En outre, chaque fois que nous manifestons de la bonté envers notre frère, cela plaît au Seigneur, Il considère que nous l’avons fait en Son nom et Il nous en récompense. Nous manifestons de la bonté envers notre frère et le Seigneur nous récompense par Sa grâce: cela est une autre manière de vivre dans la présence du Seigneur. Nous pouvons également recevoir la grâce du Seigneur par le jeûne, la charité et toute œuvre bonne. Alors, si nous sommes contraints de ne plus nous rassembler à l’Église, nous pouvons cependant être unis en esprit dans ces saintes vertus qui sont connues dans le corps du Christ, Sa sainte Église, et qui préservent l’unité des fidèles avec le Christ et avec les autres membres de Son corps. Toute ce que nous faisons pour Dieu est une liturgie, car cela sert notre salut. La liturgie est le grand événement de la vie de l’Église où les fidèles ont la possibilité d’échanger leur petite vie avec la vie infinie de Dieu. Cependant, la puissance de cet événement dépend de notre préparation préalable, à travers toutes les choses que nous avons mentionnées, à travers la prière, les œuvres bonnes, le jeûne, l’amour du prochain, le repentir. 

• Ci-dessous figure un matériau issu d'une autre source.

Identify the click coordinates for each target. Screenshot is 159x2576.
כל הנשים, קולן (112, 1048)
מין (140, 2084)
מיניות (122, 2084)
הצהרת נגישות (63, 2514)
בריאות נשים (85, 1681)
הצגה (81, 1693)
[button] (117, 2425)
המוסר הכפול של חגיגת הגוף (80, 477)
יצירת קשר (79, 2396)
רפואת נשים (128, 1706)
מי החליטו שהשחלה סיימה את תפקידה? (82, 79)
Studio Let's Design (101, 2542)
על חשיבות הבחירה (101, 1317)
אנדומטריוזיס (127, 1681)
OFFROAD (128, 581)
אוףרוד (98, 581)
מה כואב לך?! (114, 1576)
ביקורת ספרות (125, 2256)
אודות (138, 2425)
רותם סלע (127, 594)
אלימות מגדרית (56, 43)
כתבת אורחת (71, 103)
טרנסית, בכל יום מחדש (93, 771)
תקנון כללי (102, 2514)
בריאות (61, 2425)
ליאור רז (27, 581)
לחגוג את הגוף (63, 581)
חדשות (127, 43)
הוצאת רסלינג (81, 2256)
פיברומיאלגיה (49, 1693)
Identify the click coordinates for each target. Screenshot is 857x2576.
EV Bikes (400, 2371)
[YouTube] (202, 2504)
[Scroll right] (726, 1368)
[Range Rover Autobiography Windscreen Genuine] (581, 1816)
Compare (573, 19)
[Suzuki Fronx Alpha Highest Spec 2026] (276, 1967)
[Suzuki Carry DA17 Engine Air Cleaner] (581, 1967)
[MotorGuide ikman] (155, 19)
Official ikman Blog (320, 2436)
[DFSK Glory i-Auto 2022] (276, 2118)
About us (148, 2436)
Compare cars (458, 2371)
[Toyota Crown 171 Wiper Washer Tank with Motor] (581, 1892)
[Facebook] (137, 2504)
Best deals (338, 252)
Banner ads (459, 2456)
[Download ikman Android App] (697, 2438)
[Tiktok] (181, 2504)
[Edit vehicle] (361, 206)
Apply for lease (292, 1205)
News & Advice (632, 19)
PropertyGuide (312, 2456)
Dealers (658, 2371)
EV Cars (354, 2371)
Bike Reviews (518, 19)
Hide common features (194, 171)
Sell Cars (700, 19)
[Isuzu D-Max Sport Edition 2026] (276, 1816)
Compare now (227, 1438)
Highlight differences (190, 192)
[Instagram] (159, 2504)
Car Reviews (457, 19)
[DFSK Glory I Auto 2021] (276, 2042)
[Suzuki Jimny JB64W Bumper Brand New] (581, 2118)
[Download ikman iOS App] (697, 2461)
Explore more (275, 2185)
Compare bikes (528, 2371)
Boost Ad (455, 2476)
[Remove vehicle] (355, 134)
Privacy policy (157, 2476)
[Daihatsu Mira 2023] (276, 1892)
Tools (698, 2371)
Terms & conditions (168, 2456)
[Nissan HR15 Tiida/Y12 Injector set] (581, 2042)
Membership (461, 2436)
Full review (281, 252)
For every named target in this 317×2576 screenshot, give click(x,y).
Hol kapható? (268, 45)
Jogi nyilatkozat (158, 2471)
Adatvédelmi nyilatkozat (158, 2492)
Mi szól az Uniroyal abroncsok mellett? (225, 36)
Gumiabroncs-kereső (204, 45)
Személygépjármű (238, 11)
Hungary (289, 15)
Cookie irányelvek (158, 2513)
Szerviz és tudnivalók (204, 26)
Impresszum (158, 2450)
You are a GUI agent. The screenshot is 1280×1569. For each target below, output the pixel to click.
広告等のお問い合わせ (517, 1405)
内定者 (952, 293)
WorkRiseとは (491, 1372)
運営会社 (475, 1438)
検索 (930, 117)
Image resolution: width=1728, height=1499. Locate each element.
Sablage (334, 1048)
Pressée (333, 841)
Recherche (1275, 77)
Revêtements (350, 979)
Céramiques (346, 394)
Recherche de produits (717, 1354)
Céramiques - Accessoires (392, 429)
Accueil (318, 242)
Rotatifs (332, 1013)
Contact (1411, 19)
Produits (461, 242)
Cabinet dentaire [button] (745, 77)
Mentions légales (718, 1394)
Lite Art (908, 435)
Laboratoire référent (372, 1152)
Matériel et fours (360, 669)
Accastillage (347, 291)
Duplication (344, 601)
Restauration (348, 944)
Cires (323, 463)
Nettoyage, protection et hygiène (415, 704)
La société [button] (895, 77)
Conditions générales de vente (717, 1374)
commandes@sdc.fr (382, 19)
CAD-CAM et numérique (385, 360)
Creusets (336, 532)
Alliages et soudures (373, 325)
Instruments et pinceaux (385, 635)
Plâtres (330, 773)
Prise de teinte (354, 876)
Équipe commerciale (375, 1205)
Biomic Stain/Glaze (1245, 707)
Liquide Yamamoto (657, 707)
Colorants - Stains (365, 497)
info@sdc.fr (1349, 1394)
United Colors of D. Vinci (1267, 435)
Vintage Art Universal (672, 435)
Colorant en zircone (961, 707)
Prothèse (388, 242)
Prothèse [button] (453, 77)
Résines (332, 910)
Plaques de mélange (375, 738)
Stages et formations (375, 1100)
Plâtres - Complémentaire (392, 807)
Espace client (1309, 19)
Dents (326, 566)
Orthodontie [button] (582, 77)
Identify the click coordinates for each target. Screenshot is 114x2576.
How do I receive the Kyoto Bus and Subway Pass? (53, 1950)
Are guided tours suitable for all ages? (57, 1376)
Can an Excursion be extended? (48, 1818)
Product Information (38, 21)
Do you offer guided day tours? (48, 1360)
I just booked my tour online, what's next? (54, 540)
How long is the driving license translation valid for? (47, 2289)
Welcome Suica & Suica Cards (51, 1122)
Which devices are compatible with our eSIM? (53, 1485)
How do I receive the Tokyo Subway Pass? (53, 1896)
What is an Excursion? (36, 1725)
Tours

Ainsi, mes chers frères, il n’est pas nécessaire de faire des confessions héroïques contre le gouvernement à cause des mesures préventives qu’il prend pour le bien de la population. Nous ne devrions pas non plus tomber dans le désespoir, mais seulement «inventer» avec sagesse toute sorte de moyens de ne pas perdre notre communication vivante avec la personne du Christ. Rien ne peut nous faire de mal, nous devons simplement être patients pendant un certain temps, et Dieu verra notre patience, Il ôtera tout obstacle, toute tentation, et nous verrons de nouveau l’aube de jours radieux, et nous célébrerons notre espérance commune et l’amour que nous avons dans le Christ Jésus notre Seigneur (cf. Rm 8, 39).